I say that sometimes at work (etc.) and such to help alliveate some of the stress and (sometimes unrealistic) expectations regarding labor and delivery. Also, to maybe help put things into perspective when I have a parent who is super focused on the little things that I feel they can't see the big picture. My phrase is, "In the end what matters is healthy baby, healthy mommy." I am in a unique place though I guess. I see some people loose it because they end up with a c-section or whatever. I can totally understand that too! Things aren't going as they had planned. Their dreams and being crushed. Sometimes I try to have them step back and remember what the ultimate goal is. :)

The Cox Family said...

I also believe that my goal of "healthy baby, healthy mommy" changes depending on the situation. Sometimes my view of healthy depends on the baby. (If that makes sense) I try to celebrate the good and the things going well. Sometimes one breast/bottle feeding is super exciting because of how far they (mom and baby both) have come. Once you have seen so much "healthy" is a relative word. I could see a baby who others would see as completely disabled and still view it as healthy because we are progressing and free from infection, etc. Anyway - I'll stop rambling on now! :)

Joe said...

Amazing post Jill, thank you. It is so true.

Lys said...

We're nearing time to try for baby #2 and every now and again I want to pray for a 'healthy baby,' but I always stop myself. I feel like I'm slighting my first born because he wasn't technically 'healthy' (perfect and just as he should be to me).
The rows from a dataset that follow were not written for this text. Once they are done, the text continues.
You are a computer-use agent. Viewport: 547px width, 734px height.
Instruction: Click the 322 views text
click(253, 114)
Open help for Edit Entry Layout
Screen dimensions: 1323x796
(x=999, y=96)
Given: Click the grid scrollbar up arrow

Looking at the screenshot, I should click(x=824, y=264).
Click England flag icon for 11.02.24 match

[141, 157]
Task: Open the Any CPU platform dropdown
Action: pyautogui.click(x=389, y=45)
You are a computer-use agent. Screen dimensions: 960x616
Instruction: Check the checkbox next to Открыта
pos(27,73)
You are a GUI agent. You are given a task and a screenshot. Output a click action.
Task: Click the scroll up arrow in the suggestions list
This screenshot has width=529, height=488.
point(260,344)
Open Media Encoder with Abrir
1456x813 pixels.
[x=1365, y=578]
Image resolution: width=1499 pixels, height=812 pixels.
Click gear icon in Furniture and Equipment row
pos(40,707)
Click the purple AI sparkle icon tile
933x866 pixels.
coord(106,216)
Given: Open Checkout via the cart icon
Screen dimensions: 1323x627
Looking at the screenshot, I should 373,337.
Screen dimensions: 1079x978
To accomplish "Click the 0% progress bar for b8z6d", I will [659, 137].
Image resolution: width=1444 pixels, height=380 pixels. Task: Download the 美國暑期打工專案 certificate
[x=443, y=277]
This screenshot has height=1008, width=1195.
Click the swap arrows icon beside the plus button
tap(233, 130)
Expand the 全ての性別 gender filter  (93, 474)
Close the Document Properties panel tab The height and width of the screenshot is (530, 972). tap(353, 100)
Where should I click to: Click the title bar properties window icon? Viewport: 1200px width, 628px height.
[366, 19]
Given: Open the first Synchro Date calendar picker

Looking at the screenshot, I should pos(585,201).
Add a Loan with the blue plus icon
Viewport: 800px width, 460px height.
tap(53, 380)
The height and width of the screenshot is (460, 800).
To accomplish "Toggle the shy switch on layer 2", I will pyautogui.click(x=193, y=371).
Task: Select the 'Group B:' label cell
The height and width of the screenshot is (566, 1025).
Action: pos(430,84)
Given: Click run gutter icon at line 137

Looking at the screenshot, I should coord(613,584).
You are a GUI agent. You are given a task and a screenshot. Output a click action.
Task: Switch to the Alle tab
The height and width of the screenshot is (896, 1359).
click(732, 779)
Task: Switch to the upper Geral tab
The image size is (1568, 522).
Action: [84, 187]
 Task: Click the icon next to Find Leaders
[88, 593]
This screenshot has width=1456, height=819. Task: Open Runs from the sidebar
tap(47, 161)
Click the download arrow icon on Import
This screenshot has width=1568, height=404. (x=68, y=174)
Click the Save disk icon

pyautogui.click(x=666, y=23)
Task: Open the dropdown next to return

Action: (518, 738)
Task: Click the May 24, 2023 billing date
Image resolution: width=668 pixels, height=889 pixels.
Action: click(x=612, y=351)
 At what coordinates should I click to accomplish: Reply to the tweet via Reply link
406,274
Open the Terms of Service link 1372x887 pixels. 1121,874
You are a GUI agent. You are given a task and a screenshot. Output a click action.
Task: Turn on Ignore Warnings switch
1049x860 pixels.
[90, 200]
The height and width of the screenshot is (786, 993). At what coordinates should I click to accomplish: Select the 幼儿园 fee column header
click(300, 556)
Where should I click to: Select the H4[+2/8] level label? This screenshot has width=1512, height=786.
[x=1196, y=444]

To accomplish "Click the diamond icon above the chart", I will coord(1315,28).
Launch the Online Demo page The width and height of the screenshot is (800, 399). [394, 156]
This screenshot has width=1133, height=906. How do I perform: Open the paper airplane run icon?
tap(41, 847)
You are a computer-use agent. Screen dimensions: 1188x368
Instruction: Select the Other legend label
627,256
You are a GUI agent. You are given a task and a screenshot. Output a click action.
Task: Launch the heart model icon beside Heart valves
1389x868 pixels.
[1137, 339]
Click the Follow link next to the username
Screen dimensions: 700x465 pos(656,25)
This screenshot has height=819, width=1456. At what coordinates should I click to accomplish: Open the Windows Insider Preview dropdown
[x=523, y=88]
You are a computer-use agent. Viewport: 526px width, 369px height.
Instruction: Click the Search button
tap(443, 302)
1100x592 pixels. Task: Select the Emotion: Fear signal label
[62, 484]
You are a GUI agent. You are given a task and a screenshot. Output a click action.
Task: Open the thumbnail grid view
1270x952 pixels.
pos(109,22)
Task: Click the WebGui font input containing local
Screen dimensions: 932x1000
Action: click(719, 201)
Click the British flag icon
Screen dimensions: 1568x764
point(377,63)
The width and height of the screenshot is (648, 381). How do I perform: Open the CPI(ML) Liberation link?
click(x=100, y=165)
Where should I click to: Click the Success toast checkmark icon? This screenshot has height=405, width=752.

And for all intents and purposes, he IS healthy now, and was never really sick pre-OHS. And I also feel unappreciative asking for a healthy baby when I have been so blessed by my first. I mean healthy is important and ideal, but I agree, sick or not, there is love, and that's what really matters.

Anonymous said...

I see what you mean, but when I was pregnant, my insurance dropped me. They refused to cover the baby after birth as well, and we did not qualify for medicaid. So for her to be born unhealthy would have meant that she would not be my daughter today, because I would not have been able to give her whatever she needed.